All’inizio dell’Evangelo odierno Gesù dice: “Se mi amate, osserverete i miei comandamenti”. Subito dopo: “Se uno mi ama, osserverà la mia parola”. Vi è un passaggio: dall’adempimento dei comandamenti all’osservanza della parola.
Ma cos’è questa osservanza di cui parla Gesù?
La realizzazione dei comandamenti sembra facile da comprendere. Per esempio, non rubare si ottiene non rubando. Ma l’osservanza della parola di Gesù non si può ridurre a uno scrupoloso rispetto di precetti e norme. Certamente si parte da questa ma si deve arrivare ad altro. E ciò appare più chiaro se intendiamo il termine osservare” nel senso di “custodire”. La custodia, infatti, aggiunge all’osservanza, che può essere legalistica, un atteggiamento di cura, di attenzione, un agire che dà compiutezza alla semplice osservanza.
Il fine di tutto questo processo è davvero grande: il venire a prendere dimora in noi del Padre. “Dimorare” dice una condivisione, uno stare insieme nella stessa abitazione, “dice auto-partecipazione di Dio al singolo uomo (Karl Rahner). C’è dunque un amare Gesù che passa attraverso il custodire e il fare la sua Parola.
Questo conduce a percepire l’amore del Padre che non ha disdegnato di incarnarsi in Gesù, affinché possiamo arrivare a conoscerlo e a rispondergli con tutto il nostro essere.
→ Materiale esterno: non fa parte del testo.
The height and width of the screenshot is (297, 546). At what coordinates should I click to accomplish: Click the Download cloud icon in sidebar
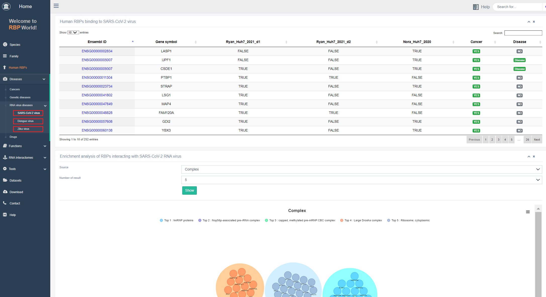tap(5, 192)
Si tratta di un cammino che non siamo in grado di portare avanti da soli. Proprio per affrontare questa difficoltà viene chiamata accanto a noi un’altra Presenza che sia di aiuto. Gesù stesso dice che è il Padre a mandarla: “Il Padre manderà il Paraclito, lo Spirito santo che vi insegnerà ogni cosa e vi ricorderà ciò che vi ho detto”.
Va ricordato che il termine “Paraclito” evoca la figura chiamata accanto all’imputato come avvocato difensore nei processi. Il paraclito promesso da Gesù ha essenzialmente due compiti da svolgere: insegnare ogni cosa e ricordare tutto ciò che Gesù ha detto e compiuto.
L’insegnamento viene portato avanti approfondendo e vivendo “ogni cosa” fatta da Gesù per vivere bene in questo mondo. Mentre il ricordare (portare al cuore) è da riferire alle sue parole.
Quando siamo posti di fronte a delle scelte, il discernimento va fatto sempre tenendo presente l’Evangelo. Con queste due modalità siamo accompagnati nell’accrescimento della conoscenza del Signore e dunque anche nella nostra capacità di amarlo. L’aiuto dello Spirito santo Paraclito ci accompagni nel difficile cammino dell’osservanza amorosa della parola di Gesù e, con sorpresa, scopriremo che siamo preceduti dal dimorare in noi dell’amore del Padre, del Figlio e dello Spirito santo.